EXTRACTED ENTRIES:
----------------
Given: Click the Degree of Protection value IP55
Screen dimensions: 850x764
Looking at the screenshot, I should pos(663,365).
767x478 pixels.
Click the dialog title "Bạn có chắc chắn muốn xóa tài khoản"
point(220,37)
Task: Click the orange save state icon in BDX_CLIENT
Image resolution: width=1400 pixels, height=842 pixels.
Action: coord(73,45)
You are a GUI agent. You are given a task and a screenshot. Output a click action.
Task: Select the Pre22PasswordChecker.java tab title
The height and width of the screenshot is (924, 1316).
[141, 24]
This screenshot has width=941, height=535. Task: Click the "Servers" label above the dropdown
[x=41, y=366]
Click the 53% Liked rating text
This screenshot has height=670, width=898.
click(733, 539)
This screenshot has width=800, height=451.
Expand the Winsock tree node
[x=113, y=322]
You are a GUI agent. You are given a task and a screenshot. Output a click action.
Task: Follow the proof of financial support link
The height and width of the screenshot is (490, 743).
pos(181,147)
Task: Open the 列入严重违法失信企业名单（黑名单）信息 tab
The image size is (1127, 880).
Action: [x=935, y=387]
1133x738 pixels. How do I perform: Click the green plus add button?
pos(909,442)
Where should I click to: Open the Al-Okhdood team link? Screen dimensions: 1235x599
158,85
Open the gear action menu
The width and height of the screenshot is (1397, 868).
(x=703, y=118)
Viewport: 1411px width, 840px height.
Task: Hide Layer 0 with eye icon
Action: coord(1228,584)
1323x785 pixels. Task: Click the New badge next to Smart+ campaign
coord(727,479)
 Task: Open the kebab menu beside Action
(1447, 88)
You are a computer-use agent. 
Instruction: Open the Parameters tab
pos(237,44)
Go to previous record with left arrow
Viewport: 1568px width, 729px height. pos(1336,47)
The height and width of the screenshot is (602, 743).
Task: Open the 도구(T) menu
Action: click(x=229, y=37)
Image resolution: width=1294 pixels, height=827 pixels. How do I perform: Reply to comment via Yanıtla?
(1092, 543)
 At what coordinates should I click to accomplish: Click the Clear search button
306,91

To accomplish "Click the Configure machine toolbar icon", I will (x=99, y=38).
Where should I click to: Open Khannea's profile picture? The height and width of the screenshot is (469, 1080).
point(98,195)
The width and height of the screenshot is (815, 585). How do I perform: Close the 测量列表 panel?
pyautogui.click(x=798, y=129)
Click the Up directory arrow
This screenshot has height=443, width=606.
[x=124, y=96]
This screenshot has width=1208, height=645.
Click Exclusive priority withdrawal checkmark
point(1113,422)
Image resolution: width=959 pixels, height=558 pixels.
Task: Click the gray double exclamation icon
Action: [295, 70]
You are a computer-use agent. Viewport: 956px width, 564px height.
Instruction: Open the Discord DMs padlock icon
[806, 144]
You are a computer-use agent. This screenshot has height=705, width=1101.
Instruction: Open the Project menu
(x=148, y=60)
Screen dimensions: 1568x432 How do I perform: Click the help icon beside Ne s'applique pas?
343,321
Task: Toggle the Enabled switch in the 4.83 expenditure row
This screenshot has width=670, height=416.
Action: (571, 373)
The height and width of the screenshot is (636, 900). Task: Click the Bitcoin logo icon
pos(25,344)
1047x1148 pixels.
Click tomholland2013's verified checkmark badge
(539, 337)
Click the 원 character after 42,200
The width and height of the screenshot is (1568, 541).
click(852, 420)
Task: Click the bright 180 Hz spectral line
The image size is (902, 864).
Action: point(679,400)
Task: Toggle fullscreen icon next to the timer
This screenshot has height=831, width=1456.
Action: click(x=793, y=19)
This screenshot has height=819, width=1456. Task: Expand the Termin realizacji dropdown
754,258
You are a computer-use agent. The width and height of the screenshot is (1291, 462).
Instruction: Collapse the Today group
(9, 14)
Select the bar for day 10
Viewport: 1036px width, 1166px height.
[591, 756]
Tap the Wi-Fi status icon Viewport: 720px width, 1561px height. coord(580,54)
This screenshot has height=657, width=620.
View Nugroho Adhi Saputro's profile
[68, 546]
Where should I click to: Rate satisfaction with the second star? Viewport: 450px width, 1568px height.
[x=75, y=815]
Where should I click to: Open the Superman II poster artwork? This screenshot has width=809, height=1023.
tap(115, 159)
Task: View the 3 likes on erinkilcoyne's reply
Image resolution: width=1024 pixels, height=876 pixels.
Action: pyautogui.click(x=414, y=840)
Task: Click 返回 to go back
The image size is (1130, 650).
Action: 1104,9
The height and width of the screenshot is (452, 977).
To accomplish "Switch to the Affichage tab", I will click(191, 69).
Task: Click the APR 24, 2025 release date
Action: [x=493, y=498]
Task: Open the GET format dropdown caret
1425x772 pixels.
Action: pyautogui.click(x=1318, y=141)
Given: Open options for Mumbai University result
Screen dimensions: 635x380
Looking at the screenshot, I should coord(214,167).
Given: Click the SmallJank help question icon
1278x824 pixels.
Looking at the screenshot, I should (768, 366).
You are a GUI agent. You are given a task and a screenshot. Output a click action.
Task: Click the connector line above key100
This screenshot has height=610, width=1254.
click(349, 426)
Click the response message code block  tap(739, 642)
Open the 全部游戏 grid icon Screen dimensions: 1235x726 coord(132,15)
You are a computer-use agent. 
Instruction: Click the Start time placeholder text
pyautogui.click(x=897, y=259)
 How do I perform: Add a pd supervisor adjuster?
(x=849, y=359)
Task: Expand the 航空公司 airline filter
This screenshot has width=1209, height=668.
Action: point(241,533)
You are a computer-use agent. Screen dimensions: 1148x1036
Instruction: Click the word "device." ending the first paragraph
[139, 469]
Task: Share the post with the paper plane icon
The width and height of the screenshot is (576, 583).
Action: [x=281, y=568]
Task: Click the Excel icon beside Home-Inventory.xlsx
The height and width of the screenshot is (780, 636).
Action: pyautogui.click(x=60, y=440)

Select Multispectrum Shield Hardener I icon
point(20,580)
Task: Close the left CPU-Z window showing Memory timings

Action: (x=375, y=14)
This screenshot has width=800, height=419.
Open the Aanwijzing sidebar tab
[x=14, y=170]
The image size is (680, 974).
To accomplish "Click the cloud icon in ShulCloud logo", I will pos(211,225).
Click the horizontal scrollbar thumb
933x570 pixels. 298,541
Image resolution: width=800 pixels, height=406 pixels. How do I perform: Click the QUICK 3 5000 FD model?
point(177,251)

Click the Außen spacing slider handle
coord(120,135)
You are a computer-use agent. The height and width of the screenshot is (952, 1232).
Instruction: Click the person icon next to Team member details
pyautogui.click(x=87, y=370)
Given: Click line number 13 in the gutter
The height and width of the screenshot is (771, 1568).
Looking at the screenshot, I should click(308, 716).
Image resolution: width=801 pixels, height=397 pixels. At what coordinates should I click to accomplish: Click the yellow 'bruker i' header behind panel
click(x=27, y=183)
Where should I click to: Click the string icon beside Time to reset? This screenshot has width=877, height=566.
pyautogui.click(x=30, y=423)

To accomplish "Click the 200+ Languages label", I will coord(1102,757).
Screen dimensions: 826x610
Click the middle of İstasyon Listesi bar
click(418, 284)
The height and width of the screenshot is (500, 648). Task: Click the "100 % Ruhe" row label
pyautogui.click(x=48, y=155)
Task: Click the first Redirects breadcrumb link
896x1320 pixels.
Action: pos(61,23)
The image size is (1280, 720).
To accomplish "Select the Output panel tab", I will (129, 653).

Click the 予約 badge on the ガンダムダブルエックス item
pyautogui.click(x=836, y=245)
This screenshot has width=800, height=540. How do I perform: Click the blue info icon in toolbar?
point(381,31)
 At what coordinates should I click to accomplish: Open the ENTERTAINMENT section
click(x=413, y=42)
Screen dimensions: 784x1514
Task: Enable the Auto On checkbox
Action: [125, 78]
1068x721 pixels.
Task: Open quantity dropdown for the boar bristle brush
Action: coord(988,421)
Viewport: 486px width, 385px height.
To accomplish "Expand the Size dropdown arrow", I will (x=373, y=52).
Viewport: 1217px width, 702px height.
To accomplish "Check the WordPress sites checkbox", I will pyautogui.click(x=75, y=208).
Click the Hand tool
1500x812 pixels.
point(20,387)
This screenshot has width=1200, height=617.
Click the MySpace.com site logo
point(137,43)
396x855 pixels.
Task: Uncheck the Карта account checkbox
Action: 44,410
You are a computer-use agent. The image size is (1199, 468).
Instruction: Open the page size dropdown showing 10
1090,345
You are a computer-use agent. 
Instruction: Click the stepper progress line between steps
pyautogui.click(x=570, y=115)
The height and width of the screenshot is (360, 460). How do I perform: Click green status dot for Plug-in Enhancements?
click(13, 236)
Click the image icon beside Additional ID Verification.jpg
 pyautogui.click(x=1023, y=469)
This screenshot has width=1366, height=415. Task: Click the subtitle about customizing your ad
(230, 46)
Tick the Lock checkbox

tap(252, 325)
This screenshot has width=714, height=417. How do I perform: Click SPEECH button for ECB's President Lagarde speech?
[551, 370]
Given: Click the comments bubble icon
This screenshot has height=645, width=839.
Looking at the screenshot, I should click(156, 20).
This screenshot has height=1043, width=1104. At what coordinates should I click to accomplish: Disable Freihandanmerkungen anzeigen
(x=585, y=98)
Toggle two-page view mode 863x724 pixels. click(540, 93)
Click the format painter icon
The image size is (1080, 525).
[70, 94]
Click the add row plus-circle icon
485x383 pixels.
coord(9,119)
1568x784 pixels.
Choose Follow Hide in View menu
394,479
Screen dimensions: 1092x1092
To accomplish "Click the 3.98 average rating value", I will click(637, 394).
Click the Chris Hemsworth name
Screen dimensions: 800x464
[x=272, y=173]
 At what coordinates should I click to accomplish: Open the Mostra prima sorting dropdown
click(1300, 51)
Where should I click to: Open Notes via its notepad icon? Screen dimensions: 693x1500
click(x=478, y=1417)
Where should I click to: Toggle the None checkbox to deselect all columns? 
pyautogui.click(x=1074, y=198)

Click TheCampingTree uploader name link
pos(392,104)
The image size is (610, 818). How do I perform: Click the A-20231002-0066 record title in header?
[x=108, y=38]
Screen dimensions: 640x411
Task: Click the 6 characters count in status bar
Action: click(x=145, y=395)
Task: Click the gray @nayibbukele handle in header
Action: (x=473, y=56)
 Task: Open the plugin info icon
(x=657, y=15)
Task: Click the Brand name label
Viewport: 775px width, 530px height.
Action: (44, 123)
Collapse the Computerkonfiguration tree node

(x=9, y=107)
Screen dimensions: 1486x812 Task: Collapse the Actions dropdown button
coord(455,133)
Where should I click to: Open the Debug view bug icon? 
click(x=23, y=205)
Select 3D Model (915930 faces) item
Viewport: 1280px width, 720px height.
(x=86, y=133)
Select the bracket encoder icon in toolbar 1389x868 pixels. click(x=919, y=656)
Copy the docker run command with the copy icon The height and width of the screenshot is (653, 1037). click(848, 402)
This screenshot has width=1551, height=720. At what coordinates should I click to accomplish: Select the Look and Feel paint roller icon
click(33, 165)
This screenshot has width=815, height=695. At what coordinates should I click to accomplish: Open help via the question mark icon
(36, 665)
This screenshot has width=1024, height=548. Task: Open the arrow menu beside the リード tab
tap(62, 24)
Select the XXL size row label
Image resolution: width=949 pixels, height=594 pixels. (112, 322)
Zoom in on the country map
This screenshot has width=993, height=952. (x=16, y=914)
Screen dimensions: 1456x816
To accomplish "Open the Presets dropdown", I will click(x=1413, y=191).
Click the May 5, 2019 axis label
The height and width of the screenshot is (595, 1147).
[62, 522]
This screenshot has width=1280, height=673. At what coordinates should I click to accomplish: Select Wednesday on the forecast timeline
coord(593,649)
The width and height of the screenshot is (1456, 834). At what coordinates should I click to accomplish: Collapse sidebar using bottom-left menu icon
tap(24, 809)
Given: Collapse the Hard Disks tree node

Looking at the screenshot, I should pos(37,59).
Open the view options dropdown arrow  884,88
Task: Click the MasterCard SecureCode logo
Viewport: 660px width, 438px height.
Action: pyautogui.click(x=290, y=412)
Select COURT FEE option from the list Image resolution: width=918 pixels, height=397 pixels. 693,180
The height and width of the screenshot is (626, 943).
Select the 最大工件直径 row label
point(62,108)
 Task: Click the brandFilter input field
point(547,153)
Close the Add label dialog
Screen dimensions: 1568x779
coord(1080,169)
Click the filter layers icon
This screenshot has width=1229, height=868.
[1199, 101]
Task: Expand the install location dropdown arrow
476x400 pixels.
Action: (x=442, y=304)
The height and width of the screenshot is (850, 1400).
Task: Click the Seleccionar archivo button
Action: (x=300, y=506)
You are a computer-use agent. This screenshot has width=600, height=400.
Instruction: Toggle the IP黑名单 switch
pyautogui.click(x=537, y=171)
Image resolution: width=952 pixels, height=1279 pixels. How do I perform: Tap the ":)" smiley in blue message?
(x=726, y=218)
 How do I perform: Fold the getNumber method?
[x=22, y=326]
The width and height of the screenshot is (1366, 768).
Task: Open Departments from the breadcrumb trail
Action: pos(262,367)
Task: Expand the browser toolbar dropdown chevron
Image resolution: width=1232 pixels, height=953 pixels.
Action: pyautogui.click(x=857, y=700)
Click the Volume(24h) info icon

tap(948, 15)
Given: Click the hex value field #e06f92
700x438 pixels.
----------------
PROBLEM DETAILS: What you return should match, exactly, the stretch of the listing above that runs from the line with "Click the filter layers icon" to its last line.

TASK SOLUTION:
Click the filter layers icon
This screenshot has width=1229, height=868.
[1199, 101]
Task: Expand the install location dropdown arrow
476x400 pixels.
Action: (x=442, y=304)
The height and width of the screenshot is (850, 1400).
Task: Click the Seleccionar archivo button
Action: (x=300, y=506)
You are a computer-use agent. This screenshot has width=600, height=400.
Instruction: Toggle the IP黑名单 switch
pyautogui.click(x=537, y=171)
Image resolution: width=952 pixels, height=1279 pixels. How do I perform: Tap the ":)" smiley in blue message?
(x=726, y=218)
 How do I perform: Fold the getNumber method?
[x=22, y=326]
The width and height of the screenshot is (1366, 768).
Task: Open Departments from the breadcrumb trail
Action: pos(262,367)
Task: Expand the browser toolbar dropdown chevron
Image resolution: width=1232 pixels, height=953 pixels.
Action: pyautogui.click(x=857, y=700)
Click the Volume(24h) info icon

tap(948, 15)
Given: Click the hex value field #e06f92
700x438 pixels.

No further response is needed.